*** Opening Records for the exercise ***

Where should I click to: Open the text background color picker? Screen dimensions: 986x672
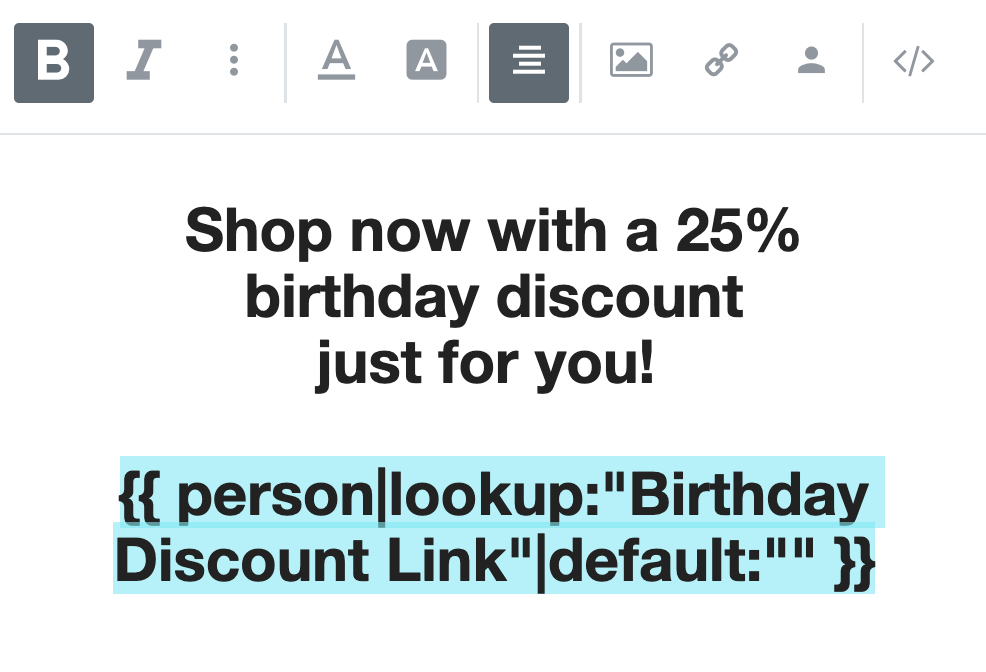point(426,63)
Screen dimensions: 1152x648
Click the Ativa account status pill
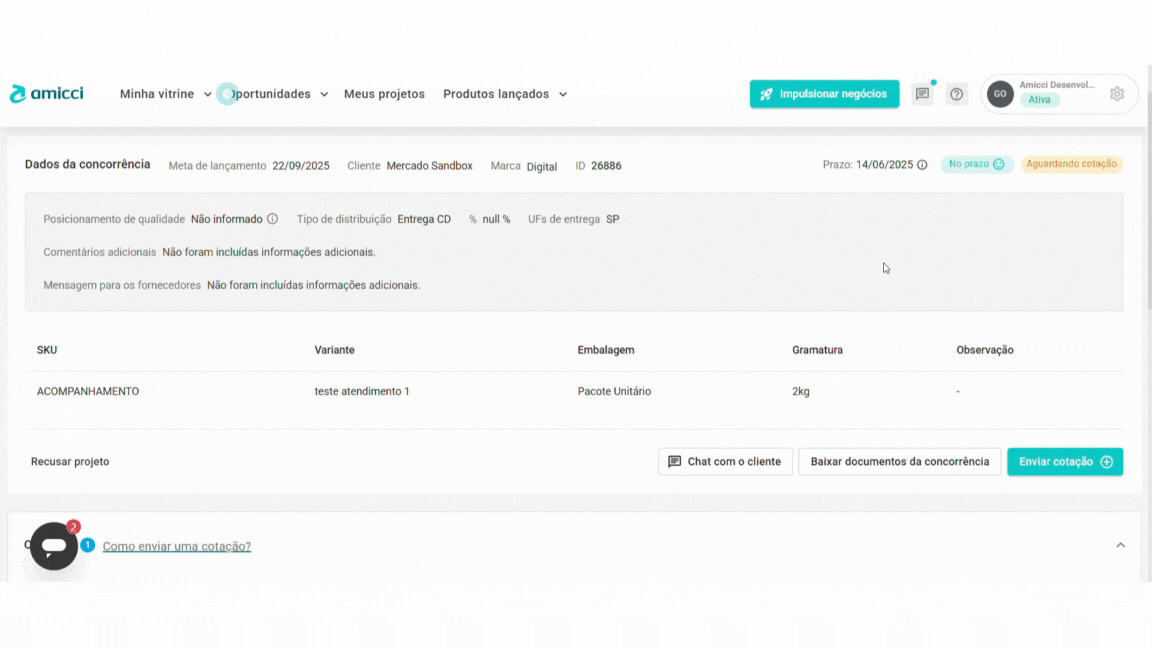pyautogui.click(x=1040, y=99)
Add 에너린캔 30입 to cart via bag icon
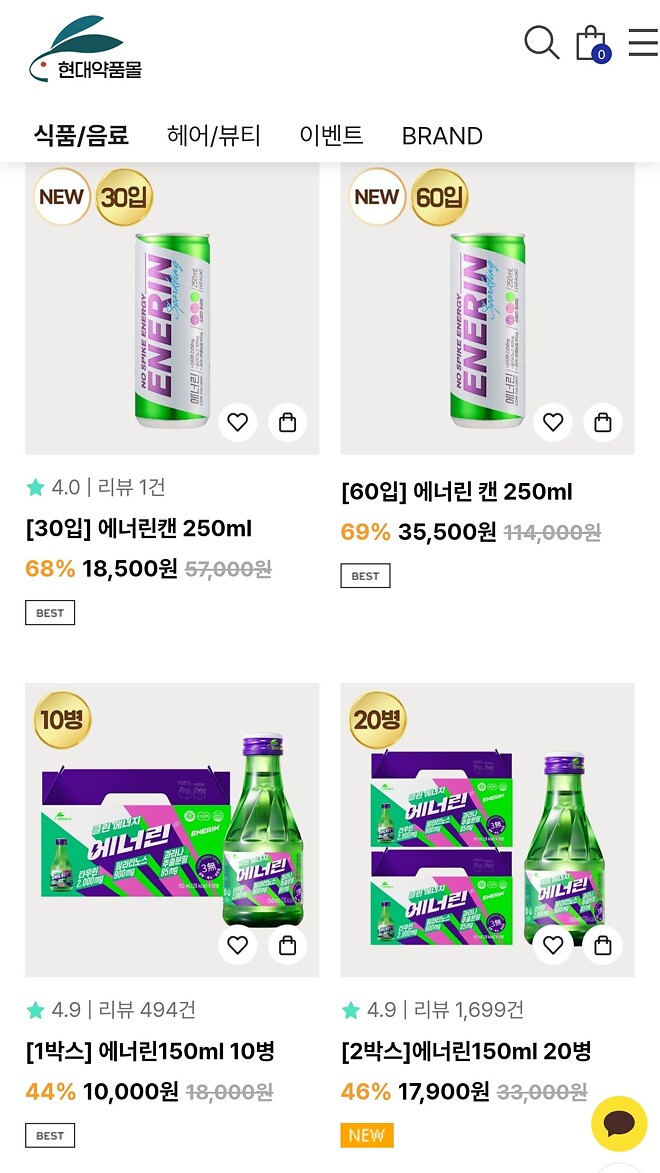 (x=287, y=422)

*** Closing Records for the exercise ***

== What the task asks ==
Repeat each record exactly, with the pictures left out.

== The completed task ==
Where should I click to: Open the text background color picker? Screen dimensions: 986x672
point(426,63)
Screen dimensions: 1152x648
Click the Ativa account status pill
pyautogui.click(x=1040, y=99)
Add 에너린캔 30입 to cart via bag icon
 (x=287, y=422)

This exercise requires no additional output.